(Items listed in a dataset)
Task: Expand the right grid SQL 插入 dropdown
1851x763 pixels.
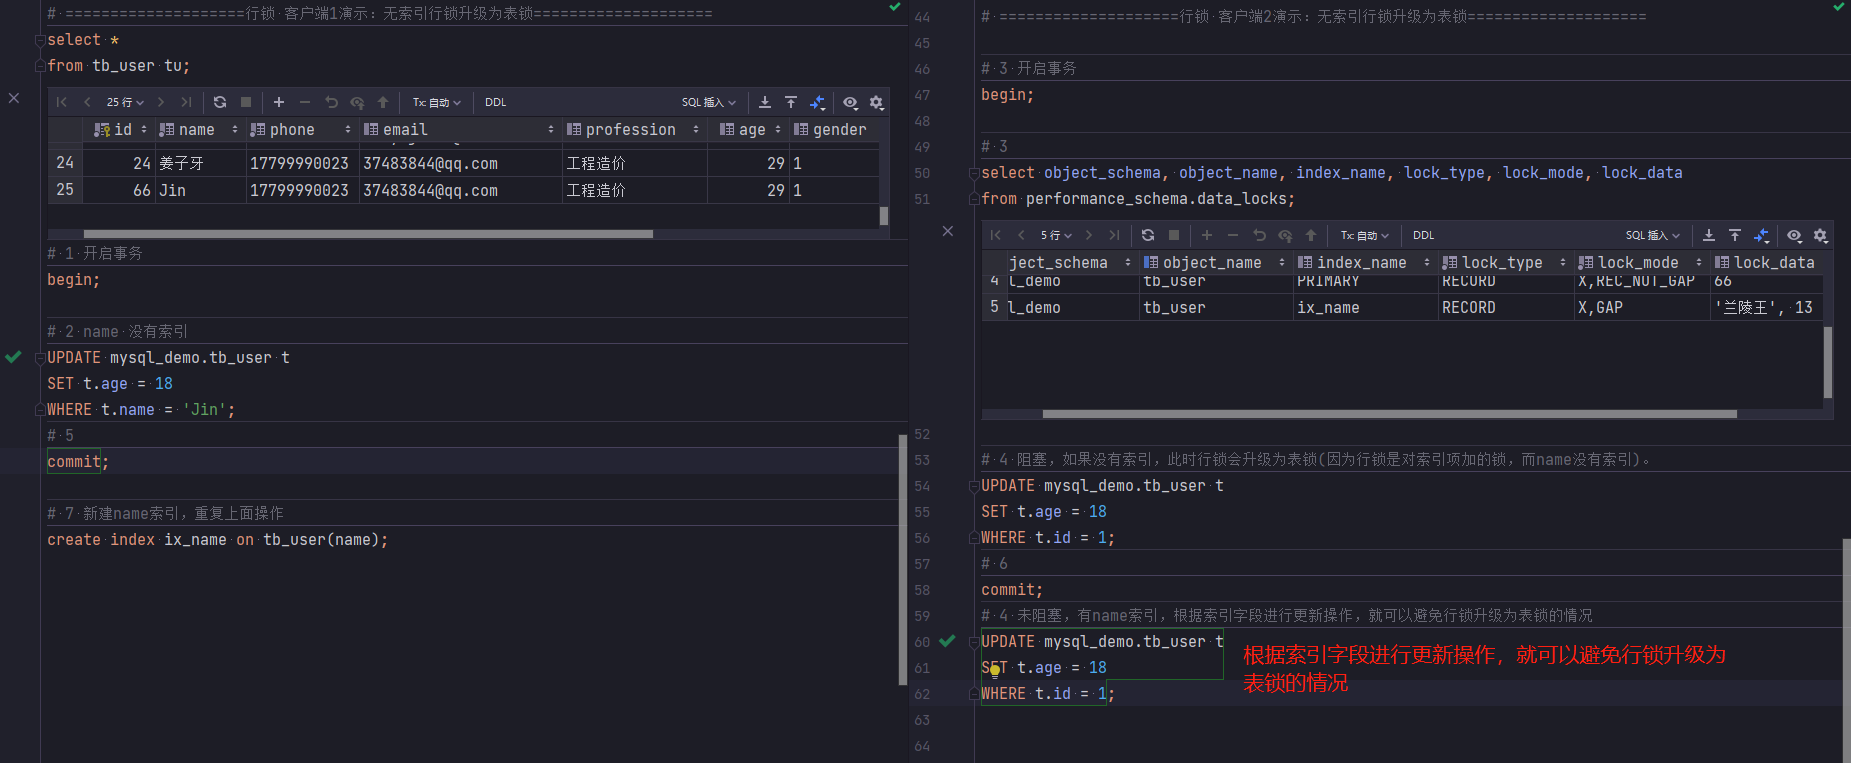Action: (1653, 235)
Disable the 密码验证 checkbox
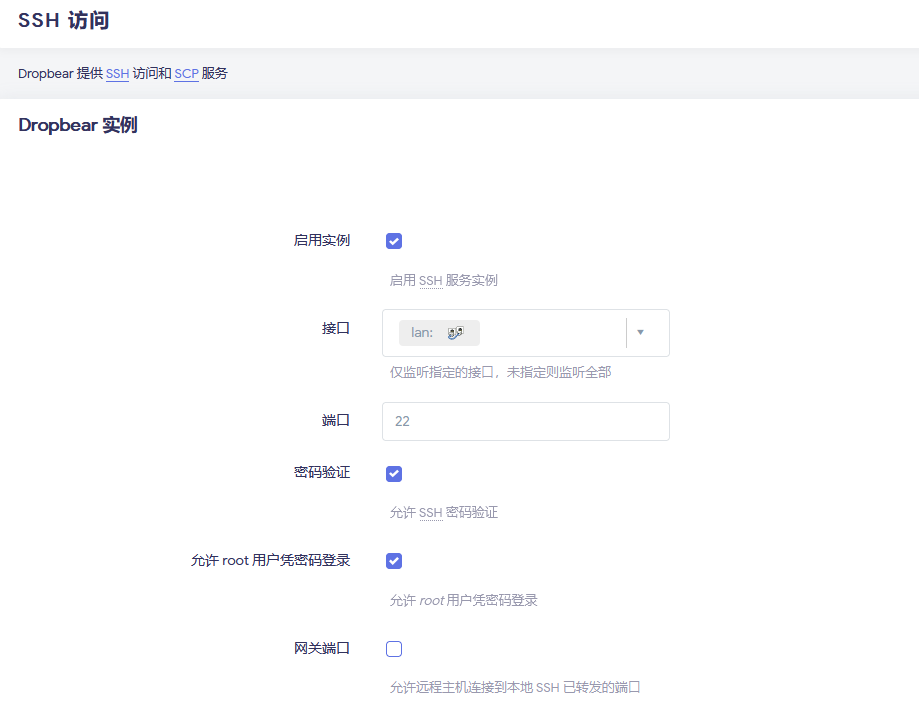The width and height of the screenshot is (919, 716). pyautogui.click(x=394, y=474)
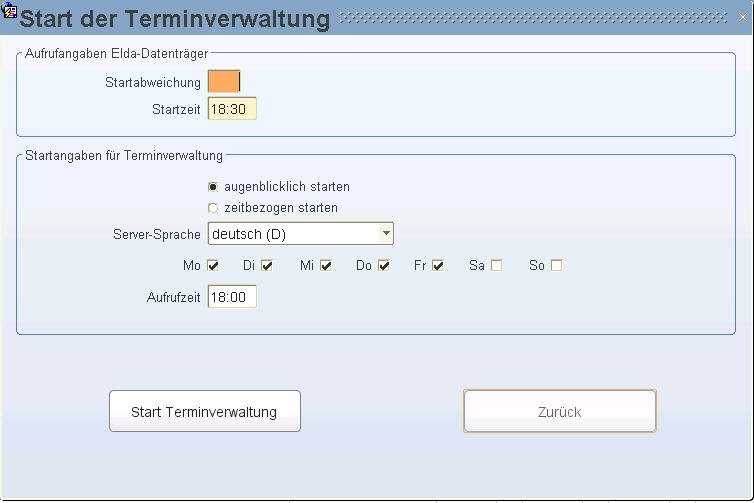Screen dimensions: 754x503
Task: Toggle the Mi weekday checkbox
Action: pos(326,265)
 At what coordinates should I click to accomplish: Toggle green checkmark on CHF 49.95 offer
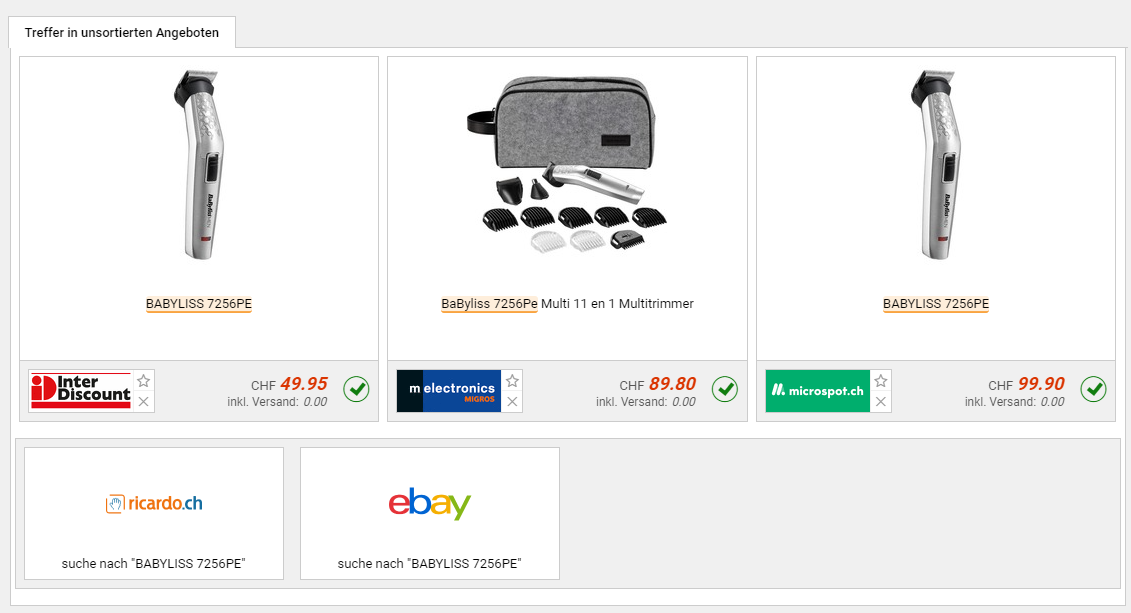[x=356, y=389]
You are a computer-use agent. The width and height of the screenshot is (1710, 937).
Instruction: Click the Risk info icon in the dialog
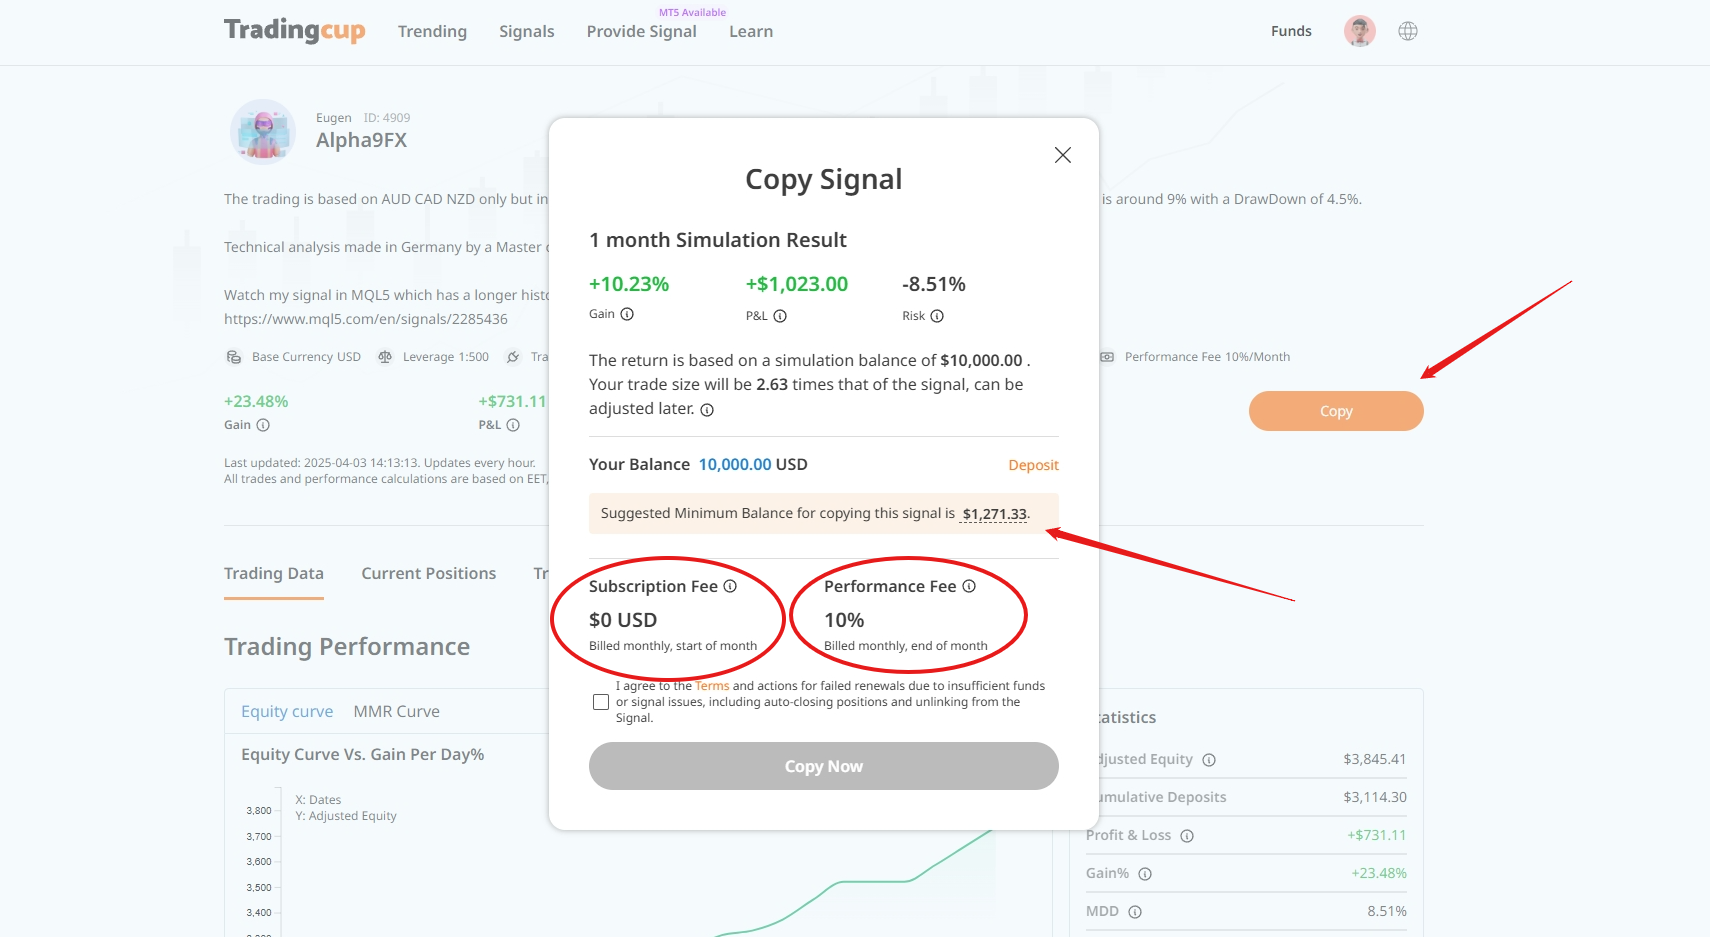click(x=937, y=316)
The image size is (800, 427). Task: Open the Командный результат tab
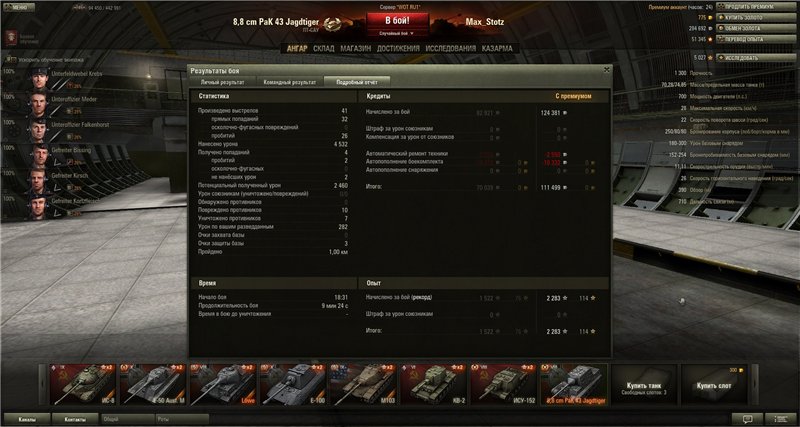click(289, 82)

• TASK:
Every record must be copied exactly, with images dropped from the result.

• FINAL ANSWER:
Task: Expand the right grid SQL 插入 dropdown
1851x763 pixels.
Action: (1653, 235)
Disable the 密码验证 checkbox
The width and height of the screenshot is (919, 716). pyautogui.click(x=394, y=474)
Screen dimensions: 754x503
Task: Toggle the Mi weekday checkbox
Action: pos(326,265)
 At what coordinates should I click to accomplish: Toggle green checkmark on CHF 49.95 offer
[x=356, y=389]
You are a computer-use agent. The width and height of the screenshot is (1710, 937).
Instruction: Click the Risk info icon in the dialog
click(x=937, y=316)
The image size is (800, 427). Task: Open the Командный результат tab
click(289, 82)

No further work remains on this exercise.